= Record extracts =

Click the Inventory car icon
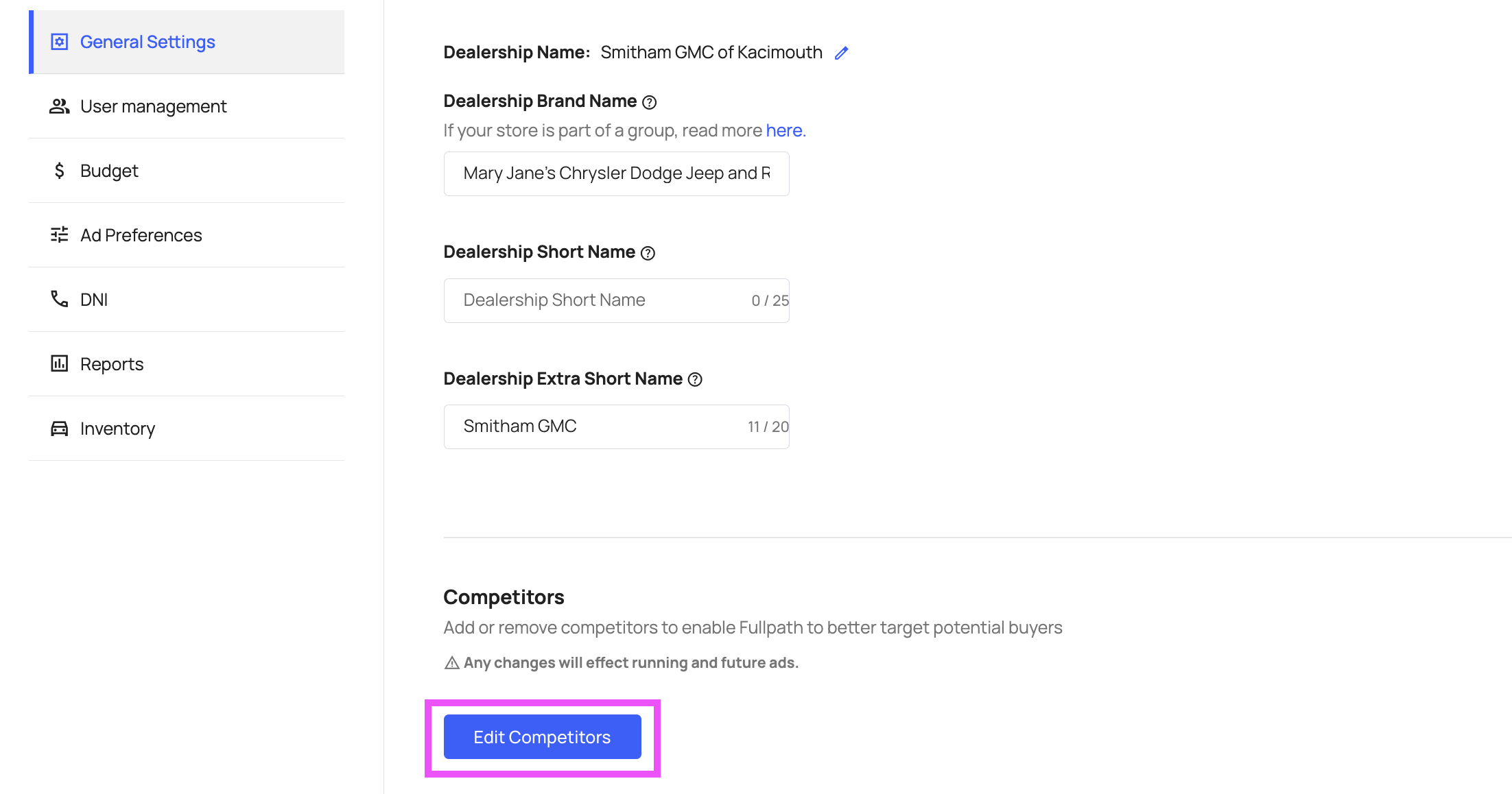[x=60, y=429]
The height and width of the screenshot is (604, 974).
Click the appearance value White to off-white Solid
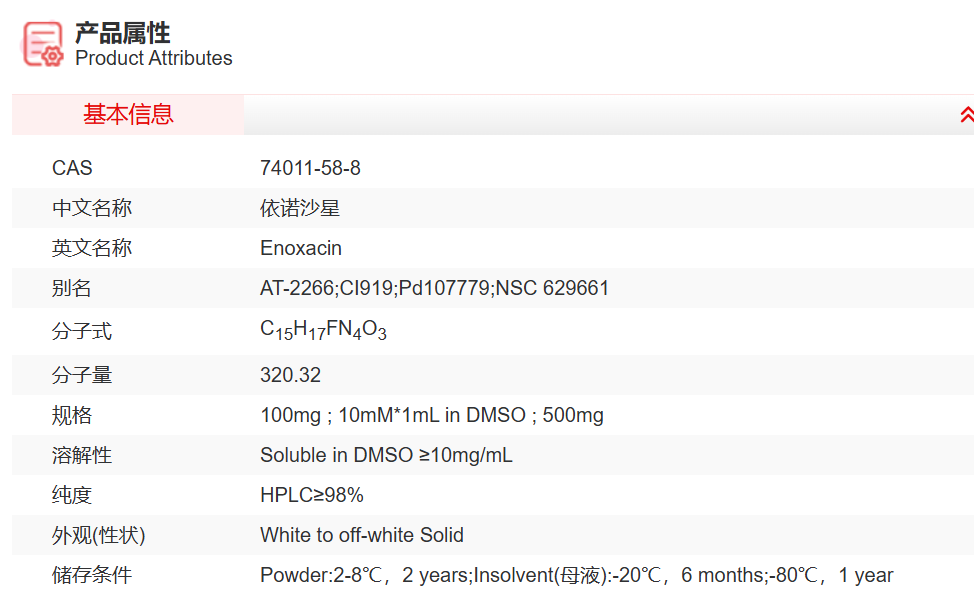tap(361, 535)
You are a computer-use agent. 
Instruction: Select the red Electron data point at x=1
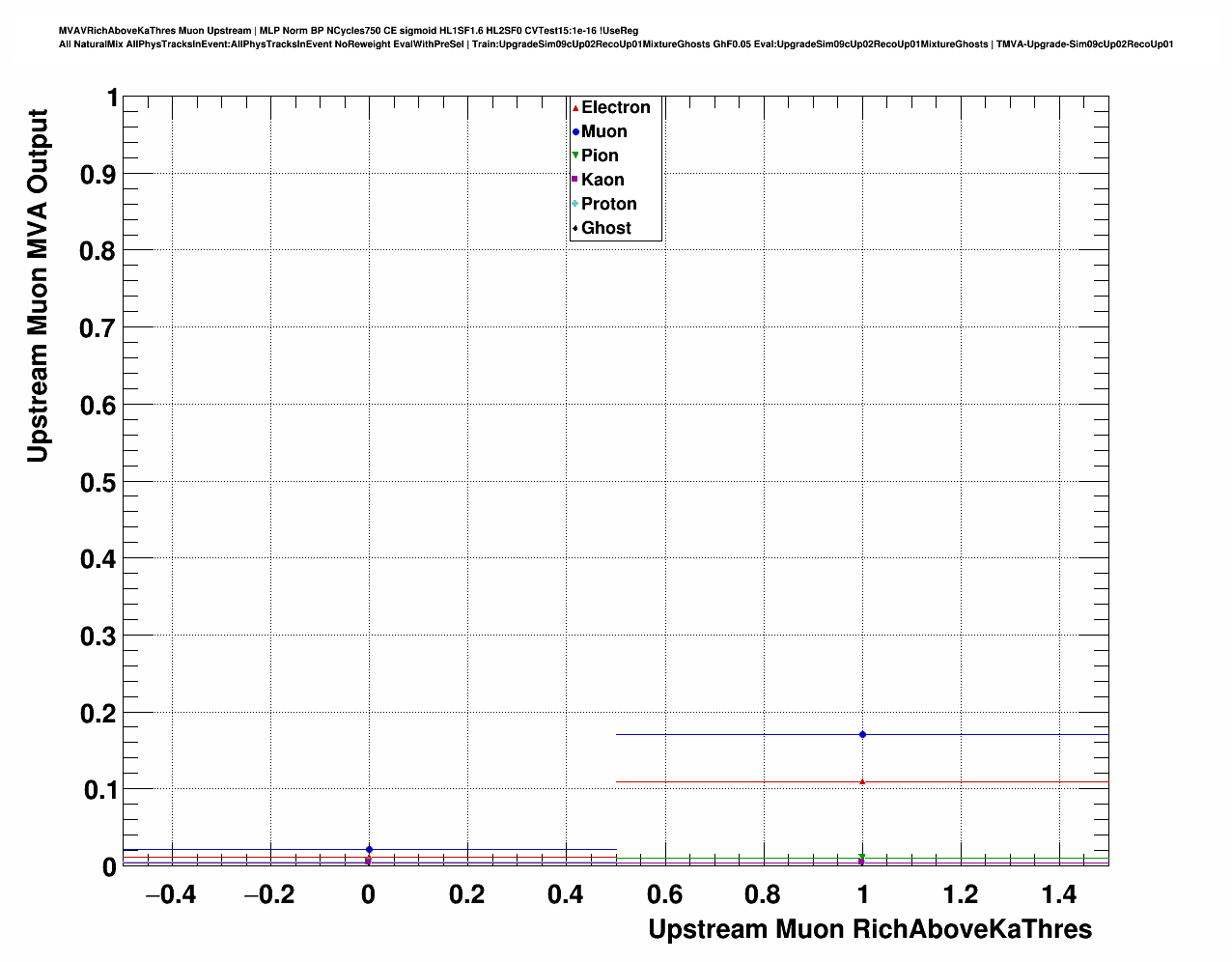coord(862,781)
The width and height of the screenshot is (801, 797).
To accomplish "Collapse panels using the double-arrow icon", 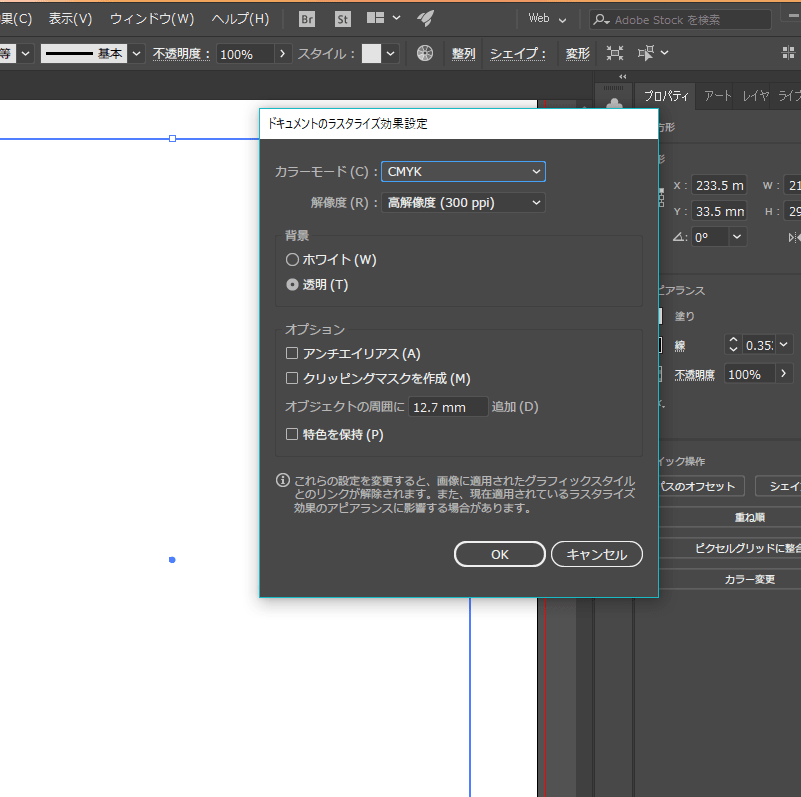I will 623,77.
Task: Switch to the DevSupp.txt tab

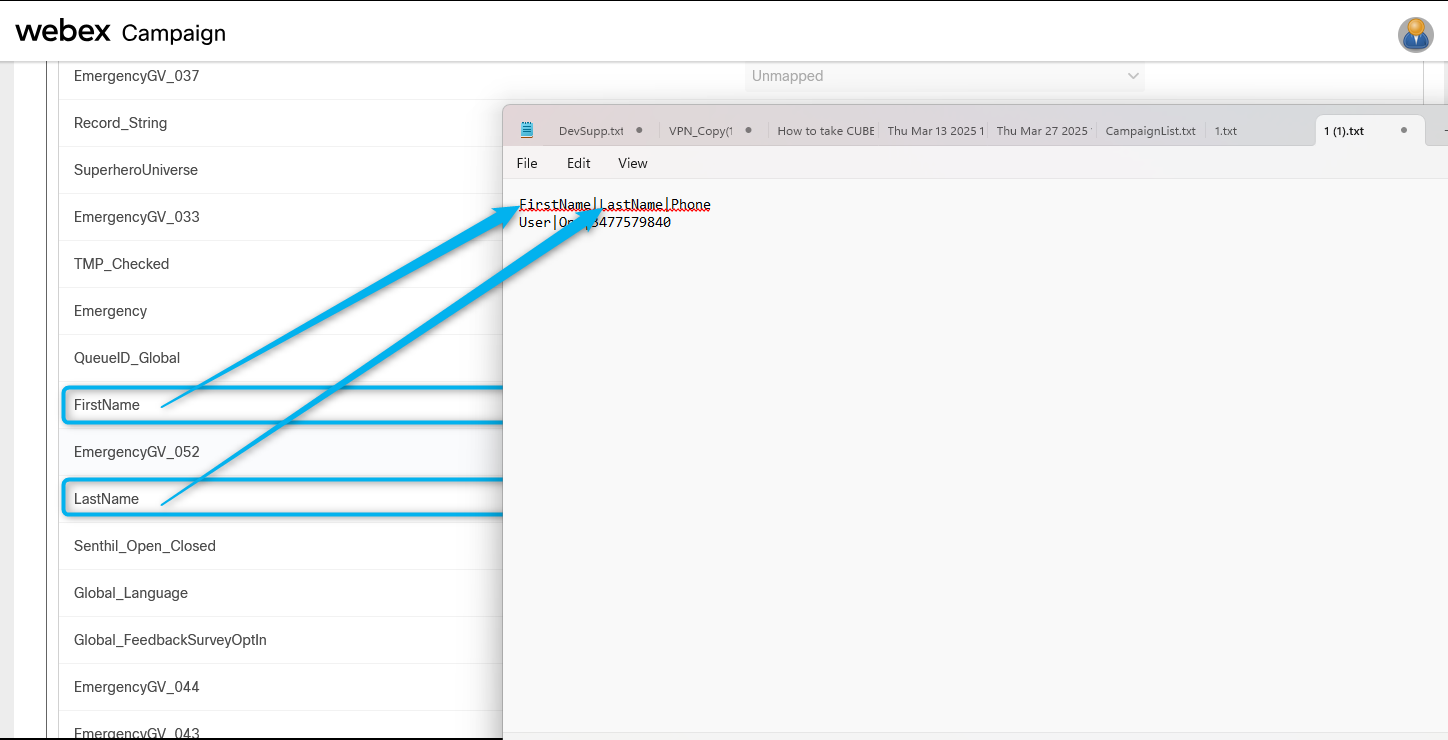Action: [590, 131]
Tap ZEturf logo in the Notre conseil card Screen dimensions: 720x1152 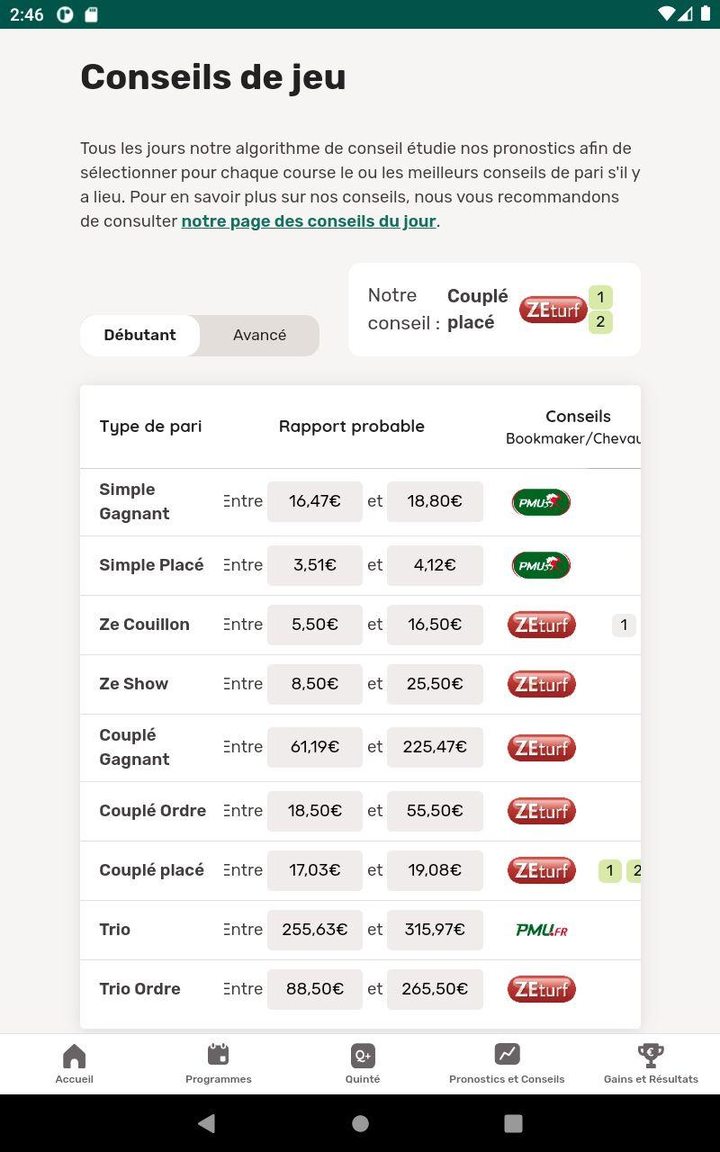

= Work request =
Report each line above that includes the string "width".

= Answer box =
The height and width of the screenshot is (604, 974).
The width and height of the screenshot is (801, 797).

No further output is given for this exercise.